Tiongkok yang perekonomiannya pulih lebih cepat dari hantaman Covid-19, tambah dia, membuat produk-produk Negeri Tirai Bambu itu membanjiri pasar dunia pascapandemi.
Millie mengungkalkan, banyak terjadi ketimpangan arus barang di dunia, di sisi lain pandemi Covid-19 juga mengakselerasi pertumbuhan digitalisasi di berbagai sektor di dunia.
“Apakah kita sudah siap menghadapi perubahan ini,” ujar Millie.
Membangun kerja sama perdagangan secara bilateral, tambah dia, merupakan salah satu pilihan untuk mengantisipasi dampak perubahan ekonomi global.
Pada kesempatan itu, wartawan senior, Saur Hutabarat berpendapat, yang harus diperhatikan pada terpilihnya Donald Trump sebagai Presiden AS adalah mengapa pemerintahan Trump perlu membentuk department of government efficiency yang dipimpin Elon Musk.
Menurut Saur, langkah tersebut kemungkinan untuk mengakhiri kemurahan terkait pemanfaatan energi baru terbarukan yang dinilai tidak efisien.
Selain itu, Saur juga menyarankan, agar pemerintah tidak terlalu cepat membangun kesepakatan bilateral terkait kawasan yang dipermasalahkan oleh banyak pihak.

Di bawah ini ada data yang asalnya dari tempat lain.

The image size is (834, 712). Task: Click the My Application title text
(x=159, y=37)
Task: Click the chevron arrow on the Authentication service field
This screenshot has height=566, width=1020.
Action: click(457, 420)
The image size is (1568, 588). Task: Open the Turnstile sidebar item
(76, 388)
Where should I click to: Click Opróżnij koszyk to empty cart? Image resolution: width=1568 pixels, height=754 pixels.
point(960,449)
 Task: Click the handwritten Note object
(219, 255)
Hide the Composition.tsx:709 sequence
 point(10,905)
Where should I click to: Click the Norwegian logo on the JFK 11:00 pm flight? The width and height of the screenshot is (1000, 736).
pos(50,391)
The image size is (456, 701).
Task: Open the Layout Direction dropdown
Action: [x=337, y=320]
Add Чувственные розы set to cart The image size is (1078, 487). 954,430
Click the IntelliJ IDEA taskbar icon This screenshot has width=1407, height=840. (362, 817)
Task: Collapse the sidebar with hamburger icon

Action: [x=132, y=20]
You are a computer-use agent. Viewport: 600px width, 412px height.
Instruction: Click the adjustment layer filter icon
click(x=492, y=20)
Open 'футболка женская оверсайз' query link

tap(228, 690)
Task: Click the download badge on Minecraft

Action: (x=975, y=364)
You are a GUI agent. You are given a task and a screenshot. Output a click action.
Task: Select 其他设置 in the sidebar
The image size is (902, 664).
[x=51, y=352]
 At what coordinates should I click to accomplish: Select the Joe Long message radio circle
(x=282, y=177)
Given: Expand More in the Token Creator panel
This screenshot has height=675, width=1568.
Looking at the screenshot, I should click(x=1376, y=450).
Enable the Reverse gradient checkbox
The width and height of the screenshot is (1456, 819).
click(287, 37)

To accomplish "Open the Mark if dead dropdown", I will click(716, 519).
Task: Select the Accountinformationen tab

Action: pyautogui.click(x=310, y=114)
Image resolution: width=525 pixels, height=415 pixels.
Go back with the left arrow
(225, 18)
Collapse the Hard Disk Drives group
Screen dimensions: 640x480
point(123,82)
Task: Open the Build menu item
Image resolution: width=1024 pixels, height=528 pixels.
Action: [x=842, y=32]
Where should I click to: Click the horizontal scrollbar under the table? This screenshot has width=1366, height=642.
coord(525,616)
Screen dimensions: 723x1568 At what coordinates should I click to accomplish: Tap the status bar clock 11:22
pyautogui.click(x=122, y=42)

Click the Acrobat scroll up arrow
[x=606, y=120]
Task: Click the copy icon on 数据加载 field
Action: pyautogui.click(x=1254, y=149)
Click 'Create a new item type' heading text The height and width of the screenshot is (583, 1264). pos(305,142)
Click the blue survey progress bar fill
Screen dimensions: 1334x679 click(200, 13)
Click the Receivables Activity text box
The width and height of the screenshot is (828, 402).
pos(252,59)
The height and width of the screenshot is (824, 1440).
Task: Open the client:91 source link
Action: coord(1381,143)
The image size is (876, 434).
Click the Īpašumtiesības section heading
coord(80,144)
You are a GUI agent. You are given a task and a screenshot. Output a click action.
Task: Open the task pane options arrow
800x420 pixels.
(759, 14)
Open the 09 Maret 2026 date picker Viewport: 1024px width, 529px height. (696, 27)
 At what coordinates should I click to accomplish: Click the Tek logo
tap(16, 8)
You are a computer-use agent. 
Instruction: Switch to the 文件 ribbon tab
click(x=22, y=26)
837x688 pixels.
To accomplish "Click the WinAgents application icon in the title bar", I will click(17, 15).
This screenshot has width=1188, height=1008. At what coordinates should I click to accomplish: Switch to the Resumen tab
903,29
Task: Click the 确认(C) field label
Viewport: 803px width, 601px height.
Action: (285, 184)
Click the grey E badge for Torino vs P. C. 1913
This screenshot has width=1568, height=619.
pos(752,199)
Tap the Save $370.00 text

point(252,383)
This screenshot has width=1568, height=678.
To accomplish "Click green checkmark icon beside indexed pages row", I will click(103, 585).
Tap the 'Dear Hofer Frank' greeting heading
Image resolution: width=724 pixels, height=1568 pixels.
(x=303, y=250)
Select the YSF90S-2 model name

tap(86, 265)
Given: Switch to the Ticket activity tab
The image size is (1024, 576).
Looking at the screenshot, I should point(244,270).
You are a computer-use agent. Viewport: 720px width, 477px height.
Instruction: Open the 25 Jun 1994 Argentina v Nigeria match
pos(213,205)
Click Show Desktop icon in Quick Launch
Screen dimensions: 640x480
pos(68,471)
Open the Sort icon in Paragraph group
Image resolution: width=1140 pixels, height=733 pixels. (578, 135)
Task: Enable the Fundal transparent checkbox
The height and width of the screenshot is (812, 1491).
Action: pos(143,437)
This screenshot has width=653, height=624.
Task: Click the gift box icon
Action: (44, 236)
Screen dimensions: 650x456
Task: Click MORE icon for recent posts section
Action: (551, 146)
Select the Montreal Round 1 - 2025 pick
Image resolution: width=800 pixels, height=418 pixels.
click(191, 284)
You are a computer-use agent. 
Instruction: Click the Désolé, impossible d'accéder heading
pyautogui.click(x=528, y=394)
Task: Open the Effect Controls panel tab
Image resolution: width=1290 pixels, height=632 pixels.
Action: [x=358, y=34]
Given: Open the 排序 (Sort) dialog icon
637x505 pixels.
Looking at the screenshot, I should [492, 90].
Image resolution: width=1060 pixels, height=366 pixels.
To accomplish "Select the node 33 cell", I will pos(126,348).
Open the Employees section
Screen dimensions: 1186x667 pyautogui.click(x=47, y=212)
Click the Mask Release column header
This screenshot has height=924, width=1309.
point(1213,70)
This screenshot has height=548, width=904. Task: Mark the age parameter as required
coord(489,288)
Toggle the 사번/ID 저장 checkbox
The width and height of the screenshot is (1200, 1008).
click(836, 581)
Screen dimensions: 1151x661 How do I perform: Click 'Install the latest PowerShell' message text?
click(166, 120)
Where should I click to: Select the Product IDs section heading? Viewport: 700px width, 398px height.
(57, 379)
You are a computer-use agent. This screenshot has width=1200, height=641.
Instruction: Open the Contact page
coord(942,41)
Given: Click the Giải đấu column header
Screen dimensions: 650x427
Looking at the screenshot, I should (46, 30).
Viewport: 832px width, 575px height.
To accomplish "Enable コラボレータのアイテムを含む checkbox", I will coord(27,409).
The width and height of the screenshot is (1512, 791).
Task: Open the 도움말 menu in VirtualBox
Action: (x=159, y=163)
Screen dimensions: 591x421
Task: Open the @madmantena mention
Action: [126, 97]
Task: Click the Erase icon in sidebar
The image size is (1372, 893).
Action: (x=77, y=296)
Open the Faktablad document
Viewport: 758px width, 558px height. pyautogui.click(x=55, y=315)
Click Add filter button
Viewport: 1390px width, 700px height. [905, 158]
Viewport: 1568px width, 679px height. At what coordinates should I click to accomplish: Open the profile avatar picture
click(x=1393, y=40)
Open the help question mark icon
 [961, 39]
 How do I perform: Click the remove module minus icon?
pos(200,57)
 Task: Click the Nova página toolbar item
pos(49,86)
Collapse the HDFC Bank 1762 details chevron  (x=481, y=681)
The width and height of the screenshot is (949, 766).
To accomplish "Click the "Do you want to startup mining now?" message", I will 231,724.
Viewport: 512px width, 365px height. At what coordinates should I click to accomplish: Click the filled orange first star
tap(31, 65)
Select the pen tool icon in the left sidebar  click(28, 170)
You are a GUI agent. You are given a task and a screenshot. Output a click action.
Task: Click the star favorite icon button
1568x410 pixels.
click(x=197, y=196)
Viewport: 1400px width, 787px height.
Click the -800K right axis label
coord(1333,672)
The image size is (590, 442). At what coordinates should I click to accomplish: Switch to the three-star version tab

Negara yang terlibat konflik di kawasan Laut China Selatan itu, jelas Saur, cukup banyak. Sehingga, tambah dia, lebih tepat untuk membangun kerja sama secara multilateral.
Sementara itu, Saur sependapat, bahwa kesepakatan yang akan dilahirkan pemerintahan Trump akan bersifat transaksional.
“Jadi kalau mereka berpikir mereka dapat apa dalam satu kesepakatan yang dibangun, seharusnya kita juga harus berpikir kita dapat apa,” tegas Saur. (Red)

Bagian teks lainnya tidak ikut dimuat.